All in all sharing ideas outside the laboratory turned out to be super fun.

Meet the Researchers – Neha Mehta

Moving to take up a position as an Early Stage Researcher inevitably involves big changes in how you lead your life. Read how one of our ESRs, Neha Mehta found this has been (ultimately) a happy experience!

Neha Mehta Web

Celebrating Diwali with Crackers of Laughter !!!

Coming out of India for studies to a place so far was something that was unimaginable for me and my family even after I arrived in Torino. Although I have had lived in different parts of India but still I had never celebrated Diwali out of my home. I used to go to my parents on Diwali irrespective of anything. And they also knew that I would be with them cleaning home, making sweets at home, sharing household work with my mother, lighting Diyas, going to temples and squares near to my home to light Lamp there and planning all nitti gritties of the celebration.

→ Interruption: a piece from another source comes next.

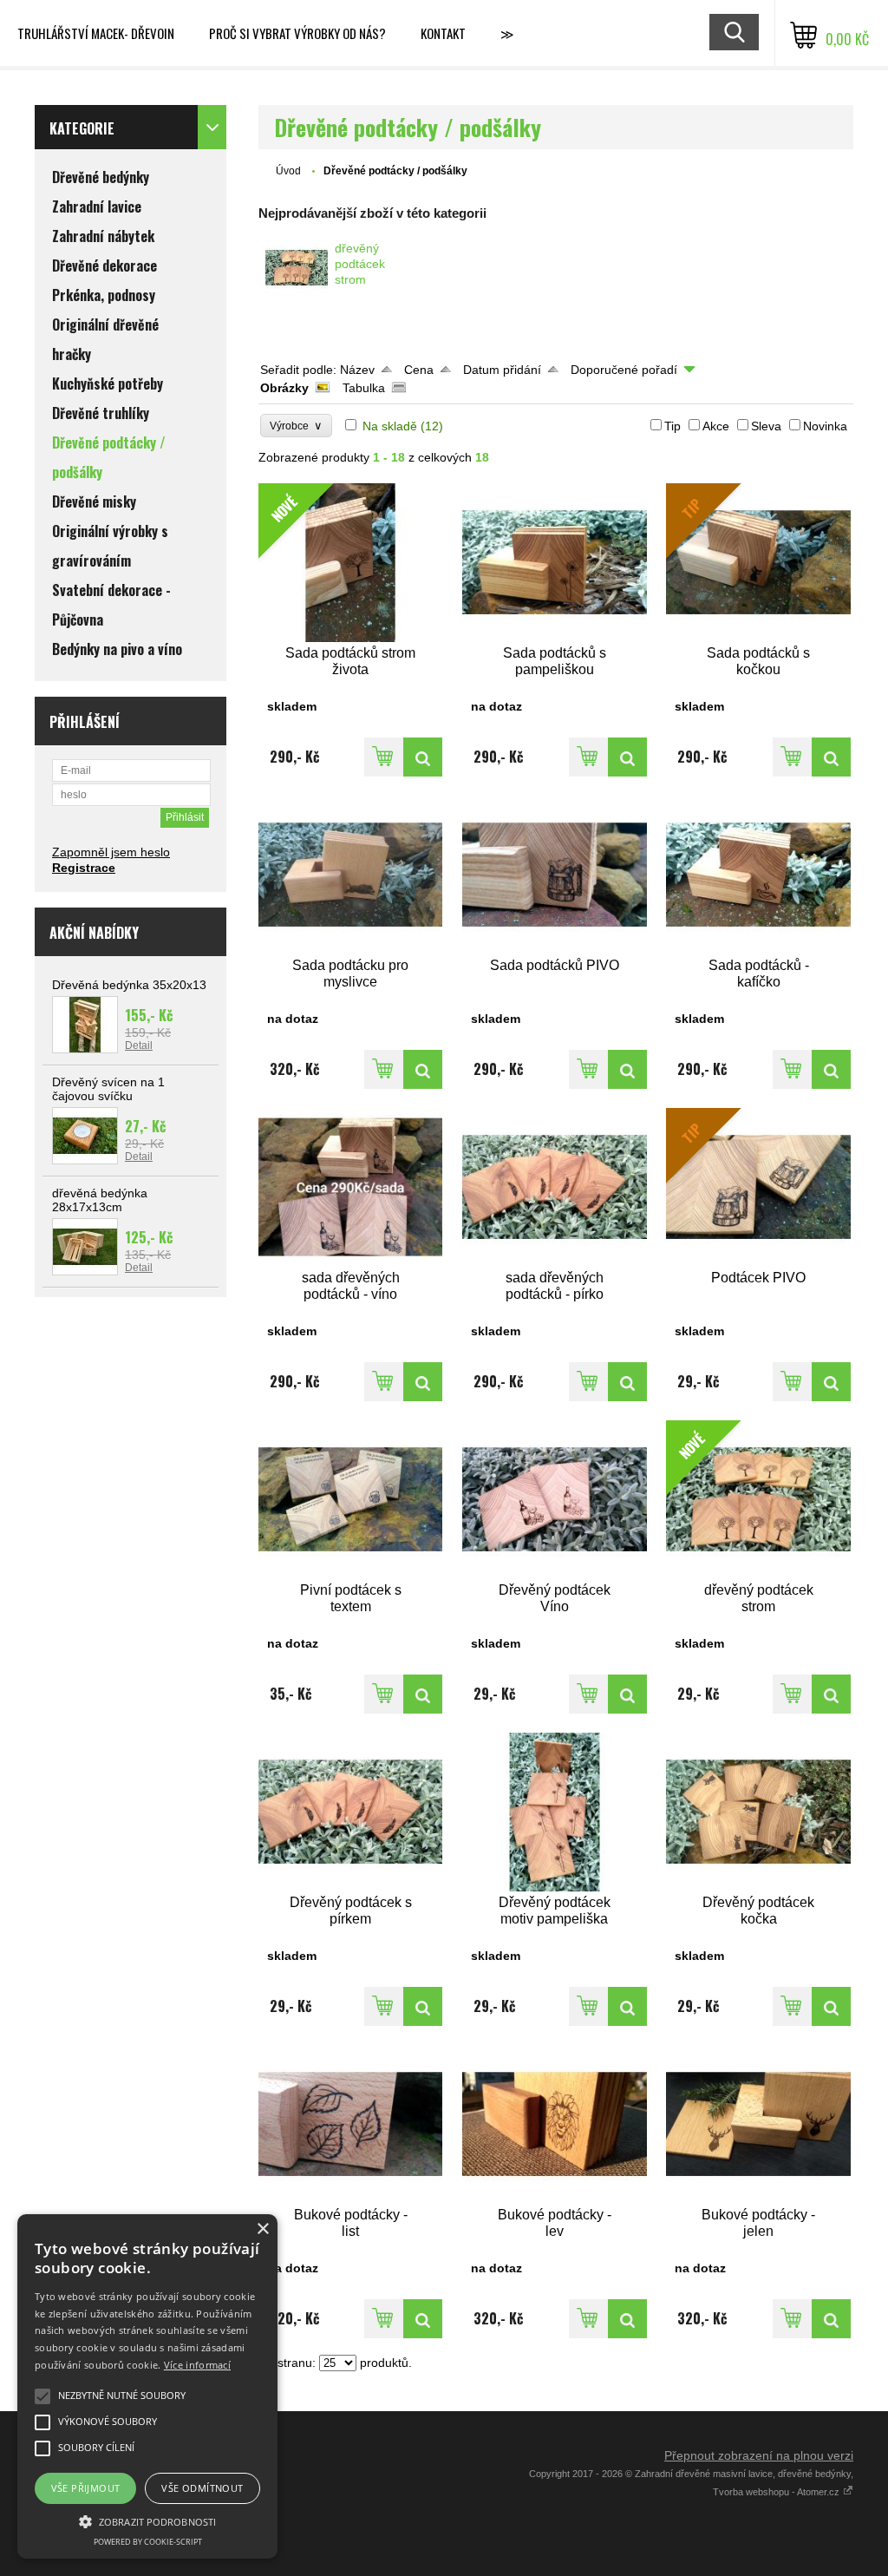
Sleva (766, 426)
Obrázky (284, 388)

But this time it was different, they had bid me good bye just before ten days of Diwali knowing that I am not going to celebrate with them. And here I was in a city which has everything to offer- parks, piazzas and bars still there was something that my eyes kept on searching. There was something that told that I was out of India. I was somehow not at peace with myself. I was settling in my work life partly because being a Researcher was a dream that I had from a long time and also because I had colleagues who were easy to get along with. But life outside my lab was becoming tough with every passing day. I started missing my home more and more as the days passed. I dreaded being lonely on evening of Diwali, being engulfed in the darkness of my own sadness.

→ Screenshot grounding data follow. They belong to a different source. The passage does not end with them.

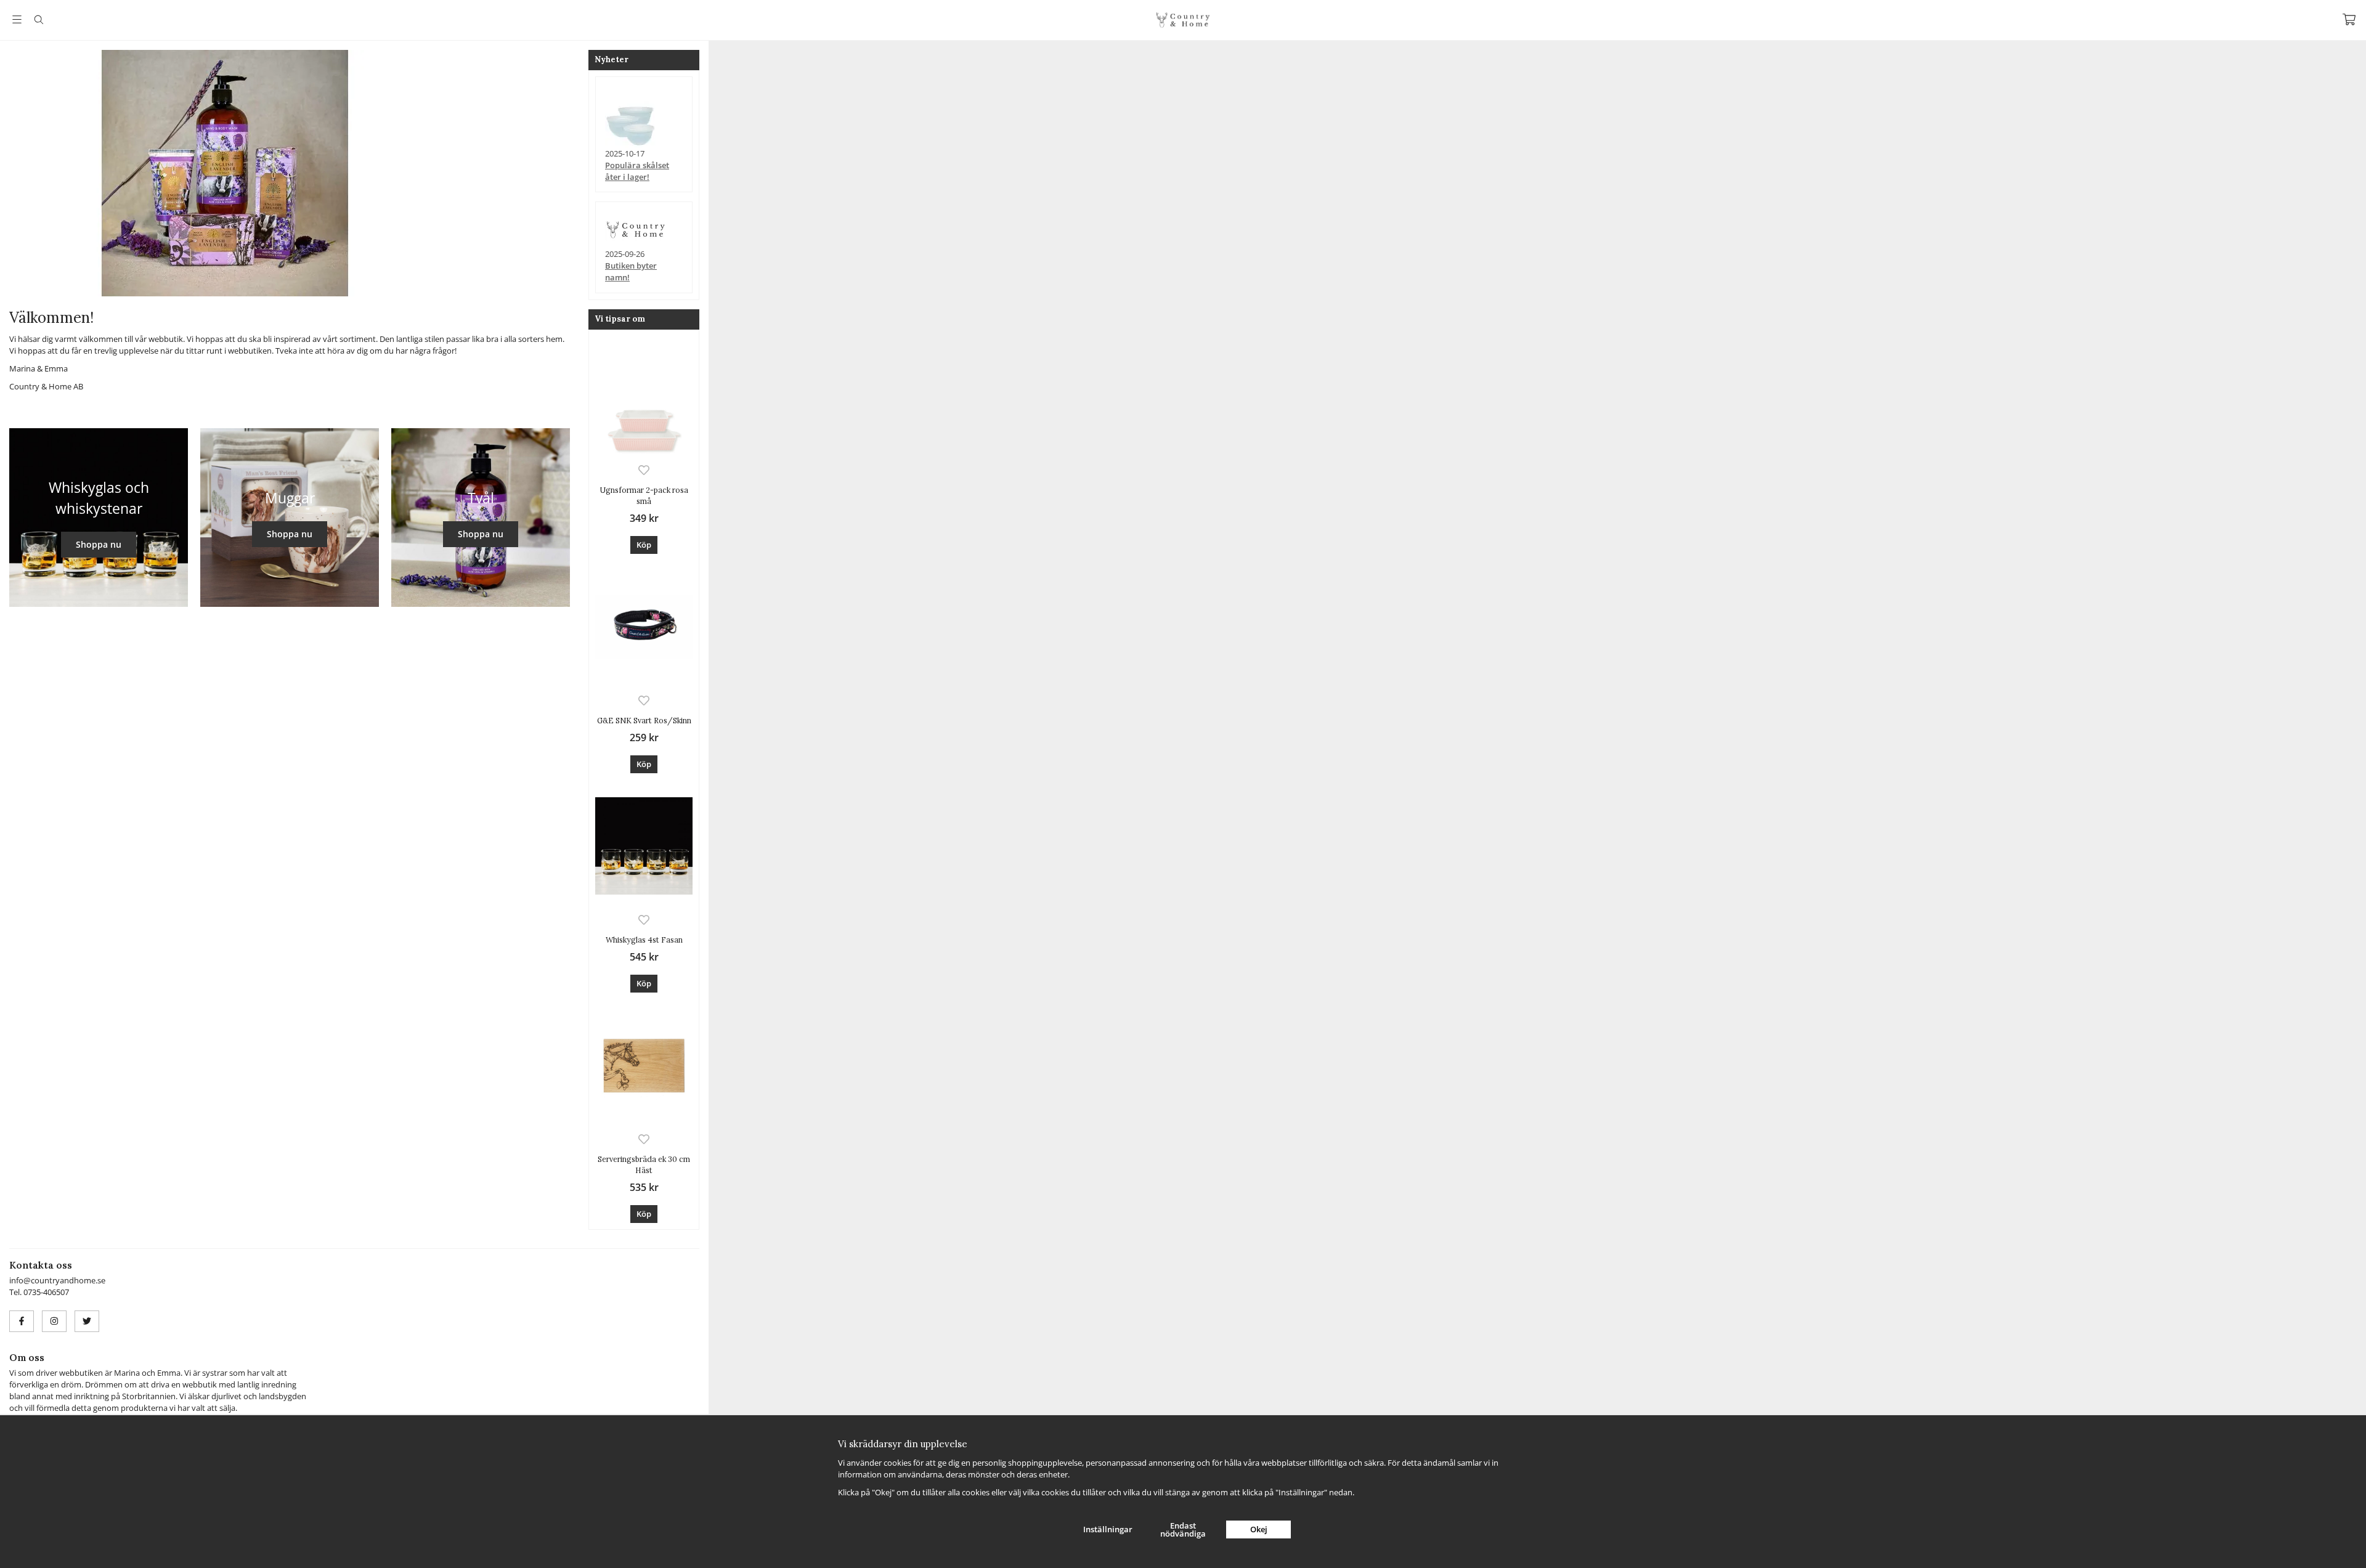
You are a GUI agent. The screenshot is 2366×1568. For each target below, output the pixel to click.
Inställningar (1107, 1529)
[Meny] (17, 19)
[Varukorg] (2349, 19)
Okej (1258, 1529)
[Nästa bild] (428, 173)
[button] (643, 545)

And then finally the day when Lord Rama returned to Ayodhya in the History arrived. Everyone was wishing me Happy Diwali on WhatsApp, Viber, Facebook and through variety of Forums while I was working in my Lab on a presentation with my tutor. So the day passed without much difficulty, discussing with my guide. In the evening after my work when I went to kitchen of the University Residence to prepare Coffee I met another student. I almost burst out with tears in my eyes telling her that today is Diwali and I am here. To my surprise she knew about Diwali as she was an exchange student from UK and knew many Indians there. While having conversation we decided to call other students also and to have dinner together.

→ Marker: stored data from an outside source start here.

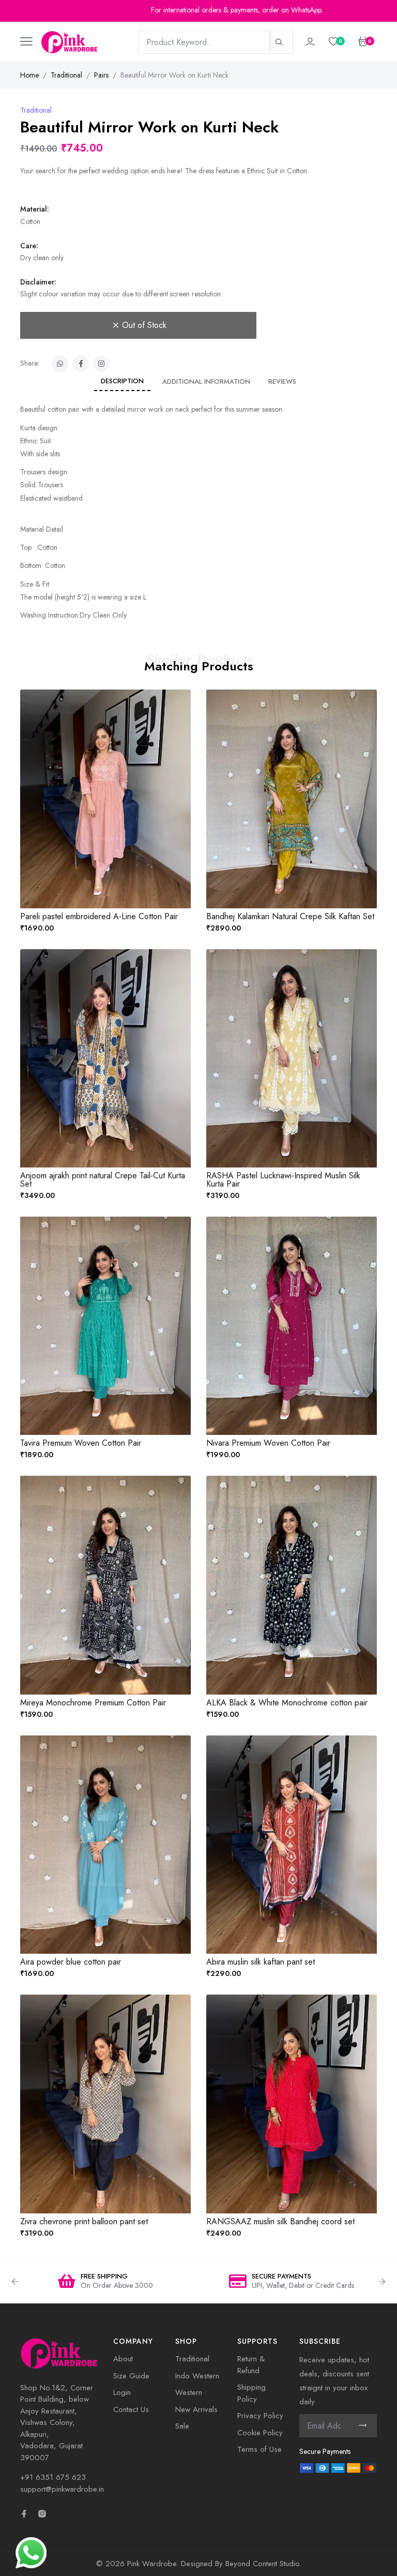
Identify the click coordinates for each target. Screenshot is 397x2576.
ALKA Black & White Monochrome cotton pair (287, 1703)
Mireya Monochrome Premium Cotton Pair (93, 1703)
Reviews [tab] (282, 381)
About (123, 2358)
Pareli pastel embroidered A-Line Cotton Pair (99, 916)
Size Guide (131, 2376)
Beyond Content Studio (262, 2563)
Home (29, 75)
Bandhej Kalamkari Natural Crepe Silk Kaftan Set (290, 916)
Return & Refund (251, 2364)
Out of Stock (144, 325)
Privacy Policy (260, 2415)
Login (122, 2392)
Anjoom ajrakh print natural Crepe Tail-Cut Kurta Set (102, 1180)
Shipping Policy (251, 2393)
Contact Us (131, 2409)
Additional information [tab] (206, 381)
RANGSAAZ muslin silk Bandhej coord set (280, 2221)
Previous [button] (15, 2281)
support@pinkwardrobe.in (62, 2489)
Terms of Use (259, 2449)
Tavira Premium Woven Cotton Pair (80, 1443)
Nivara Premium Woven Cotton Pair (268, 1443)
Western (188, 2392)
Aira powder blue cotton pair (70, 1962)
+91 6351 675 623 (53, 2477)
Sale (182, 2426)
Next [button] (382, 2281)
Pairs (101, 75)
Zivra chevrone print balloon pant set (84, 2221)
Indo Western (197, 2376)
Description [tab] (122, 381)
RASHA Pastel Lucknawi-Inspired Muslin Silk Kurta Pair (283, 1180)
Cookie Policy (260, 2432)
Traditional (66, 75)
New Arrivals (196, 2409)
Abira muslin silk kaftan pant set (260, 1962)
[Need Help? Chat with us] (31, 2552)
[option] (105, 2282)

When we were preparing dinner together I came to know that everyone belonged to different country and culture. Yet all of us were gaily, sharing recipes of food, talking about Shahrukh khan, Katrina Kaif ( yes they knew about Bollywood also ) one girl from Morocco was a big fan of Shahrukh Khan and told me that she watches every movie of Shahrukh Khan and has watched DDLJ for incalculable number of times. We were chatting about reason behind Diwali celebration, Manipal University, about life in Europe and Asia in general, conversing about history of Italy, contributing our own thoughts on different religions. Soon Diwali was full of Crackers of Laughter, lights of smile on our faces and radiating eyes and good food on our plates. Barriers between Jain, Muslims and Christians were meaningless and there was unity in diversity. All of us were together like different spices in food making it delicious with every next bite.

That moment I started loving Torino with all of my heart for giving me an opportunity to meet such nice people and stopped my search. I started being happy after lab also and meeting new people. Every day after that was livable. And so my own Vanvas ended with Diwali.